Consider that Thursday of last week saw the release of the report of the the commission on intelligence, assigned to evaluate culpability in light of the US intelligence community’s utter failure (together with most of its foreign partners) to correctly evaluate the extent of Iraq’s holdings of weapons of mass destruction. But by that point the pope was already seriously ailing – and then he died two days later, and the world’s journalists began their own professional pilgrimage to Rome! Is George W. Bush a lucky son-of-a-gun, or what?

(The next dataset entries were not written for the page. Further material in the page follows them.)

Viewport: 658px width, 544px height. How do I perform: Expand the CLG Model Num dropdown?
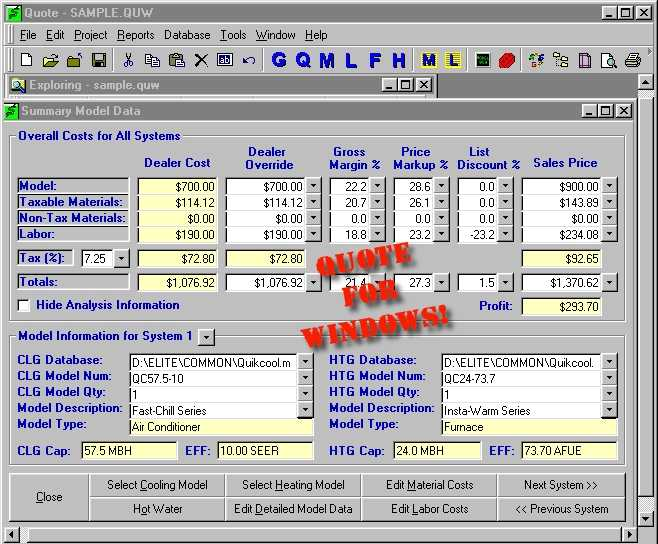tap(305, 378)
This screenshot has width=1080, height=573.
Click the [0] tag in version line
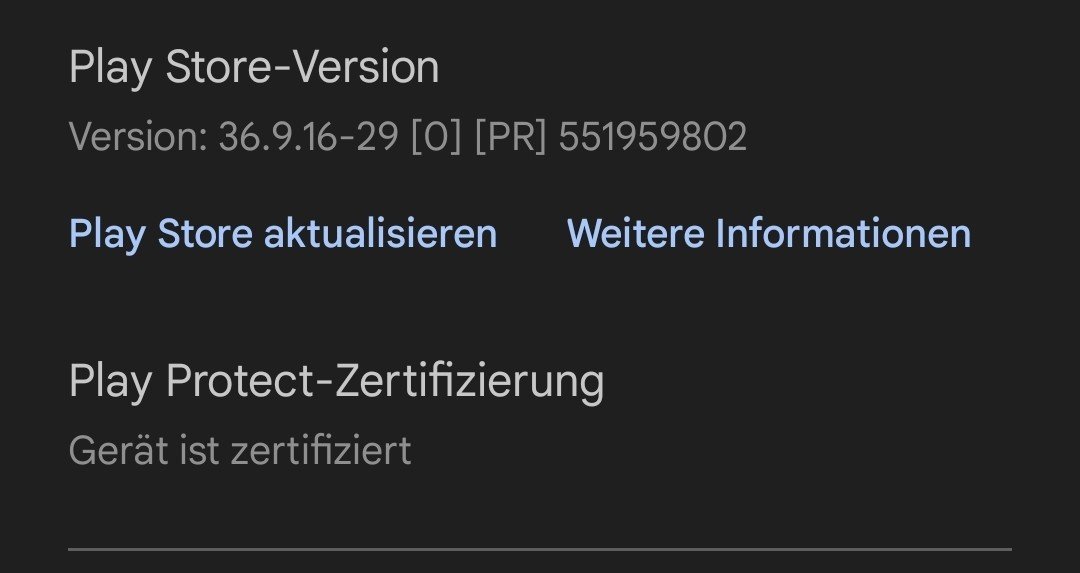(436, 137)
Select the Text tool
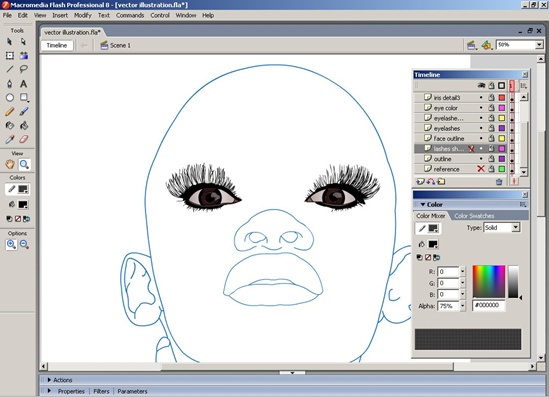 click(x=23, y=84)
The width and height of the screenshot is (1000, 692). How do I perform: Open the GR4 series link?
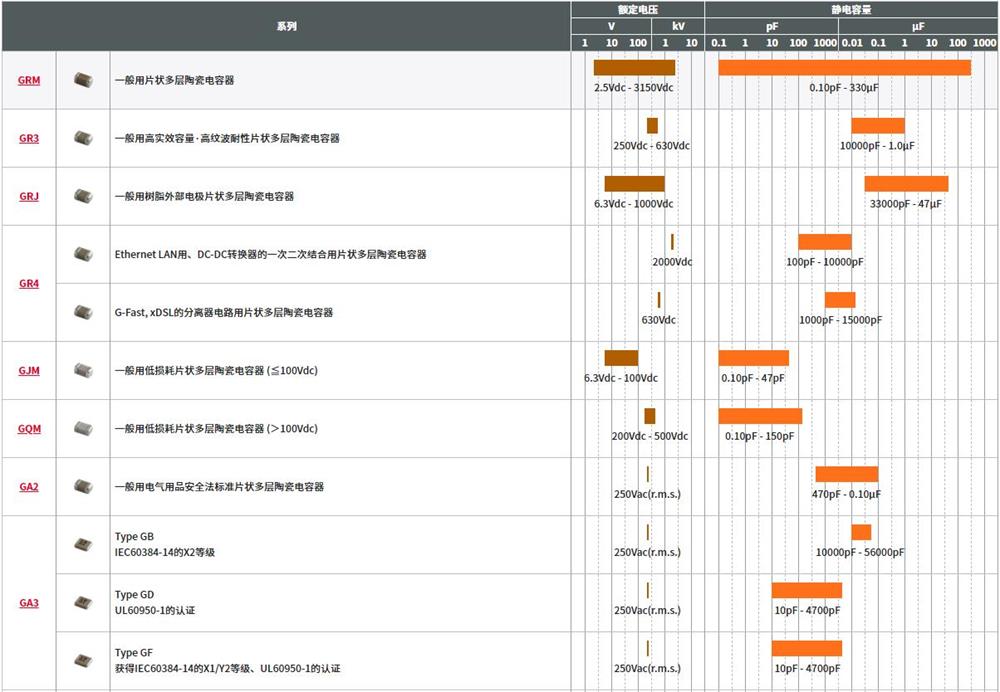(x=29, y=283)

But actually, the requirement would have gone beyond simple coverage of the face-value of the commission’s report, for that report focused on the supposed mistakes of the various intelligence agencies, the CIA at the forefront, and largely exonerated Bush administration officials from the charge of having tried to influence what the intelligence community reported to it over Iraq. So it’s a tall order: coverage that can discuss the report, yet disregard its more blatant presentations of sheer horsefeathers. (On the other hand, you might ordinarily consider the task simple, comparable to simply pointing out the obvious fact that the emperor is wearing no clothes.) Fortunately, there are journalists in the world up to the task, and newspapers willing to publish them, as in this case is Dorrit Saietz (who’s preferred by-line is simply “DS”) and her employer, the Danish commentary newspaper Information (Political Spies).
That’s pretty funny about the part of the report that cites the absence of political pressure on American intelligence agencies as war-clouds gathered over Iraq, she notes. (Admittedly, the report does concede that “intelligence analysts worked in an environment that did not encourage skepticism.”) What do you call vice-president Dick Cheney’s virtual siege of the CIA in 2002 as the October National Intelligence Estimate was being prepared? What do you call the establishment within the Pentagon of the “Office of Special Plans,” as a “shadow” agency competing with the CIA? Or the way the vice-president’s men got Colin Powell to make his infamous presentation to the Security Council in February, 2003, detailing aluminum tubes for uranium processing, mobile chemical laboratories, and ties with al-Qaeda that turned out to have no basis in fact? In fact, Saietz claims, it was CIA personnel who were frantically trying to notify their chain-of-command up to the last of the factual weaknesses in Powell’s presentation.
Perhaps he who is a sinner himself is the one best suited to condemn another, for Denmark suffered its own episode of analysis of what was actually going on in Iraq falling by the wayside as the pressure for joining the American “Coalition of the Willing” grew. The culprits guilty here of applying the political pressure were Premier Anders Fogh Rasmussen and his Foreign Minister, Per Stig Møller. Interestingly, both of these, like George W. Bush, are still in office, having won re-election. (Well, it’s more complicated than that in Denmark; basically, their respective political parties did.) Still, save any sympathy for the Danes: they don’t have to face coming up the weapons-of-mass-destruction intelligence challenges of Iran and North Korea.